A canadense, identificada como Sarah McIver, pode receber "sanções administrativas", afirmou o porta-voz do ministério, Hua Chunying.

O governo canadense confirmou na quarta-feira a detenção e considerou que não está vinculada à prisão no Canadá de uma diretora do grupo chinês Huawei, seguida pelas detenções de dois canadenses na China.

De acordo com o jornal Toronto National Post, que revelou a detenção da terceira cidadã canadense, Sarah McIver é uma professora da província de Alberta. Os preparativos para a repatriação estão em curso, de acordo com a publicação.

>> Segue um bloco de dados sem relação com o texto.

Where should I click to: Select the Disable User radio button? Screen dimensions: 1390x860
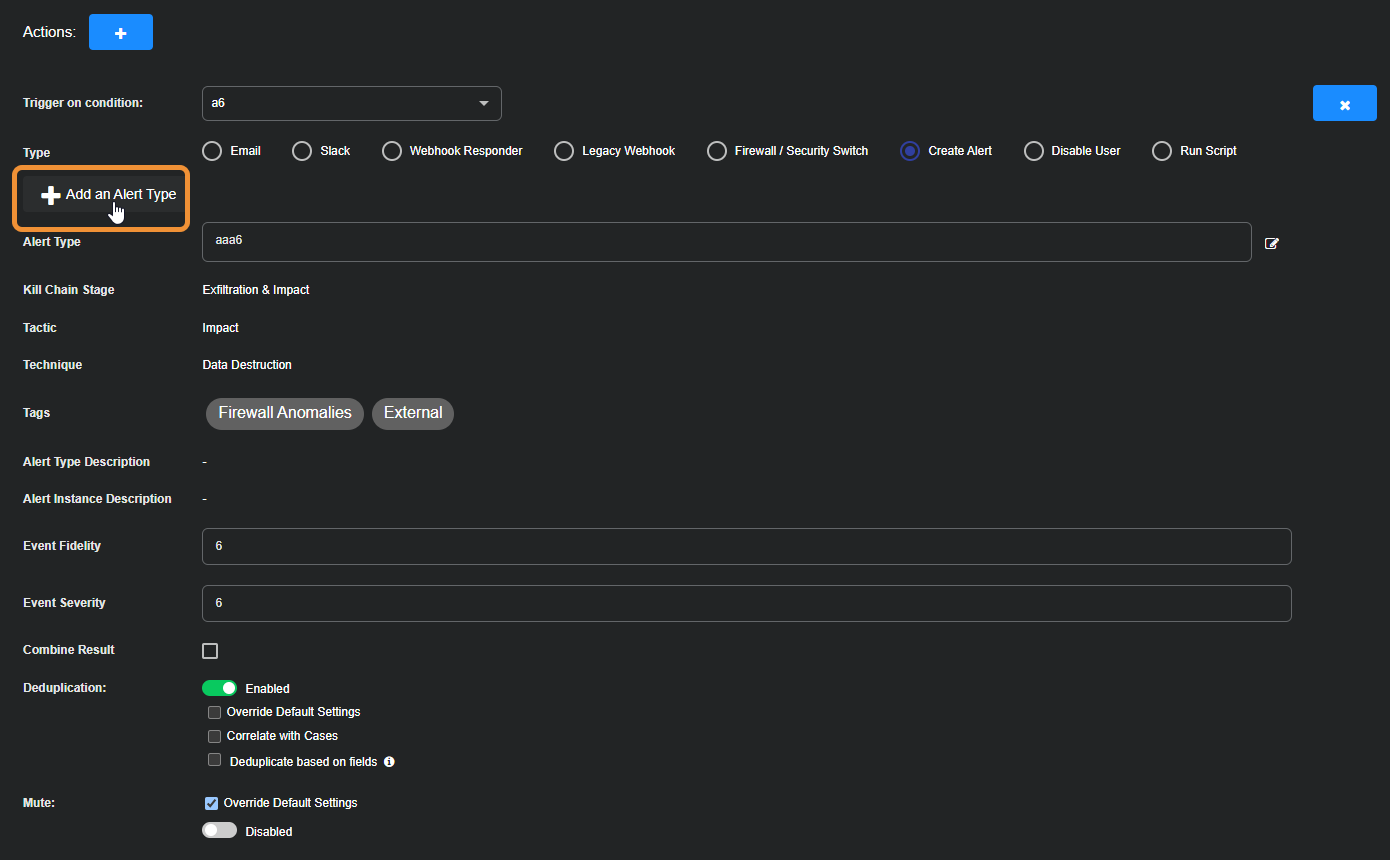click(1034, 151)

Em 10 de dezembro, as autoridades prenderam dois canadenses que vivem na China: o ex-diplomata Michael Kovrig, funcionário do International Crisis Group (ICG), e Michael Spavor, consultor frequentemente relacionado com a Coreia do Norte.

A China alega que os dois homens representam uma ameaça para a "segurança nacional", mas vários analistas afirmaram que as detenções eram uma forma de pressionar Ottawa no caso Huawei

Pequim, que afirma que as duas detenções não estão relacionadas, demonstrou sua revolta com o Canadá após a detenção no início do mês da diretora financeira da Huawei, Meng Wanzhou, a pedido da justiça americana.

Filha do fundador do gigante chinês das telecomunicações, a executiva foi colocada em liberdade após o pagamento de fiança na semana passda e aguarda sua audiência de extradição para os Estados Unidos, onde é acusada de cumplicidade em uma fraude para evitar as sanções americanas contra o Irã.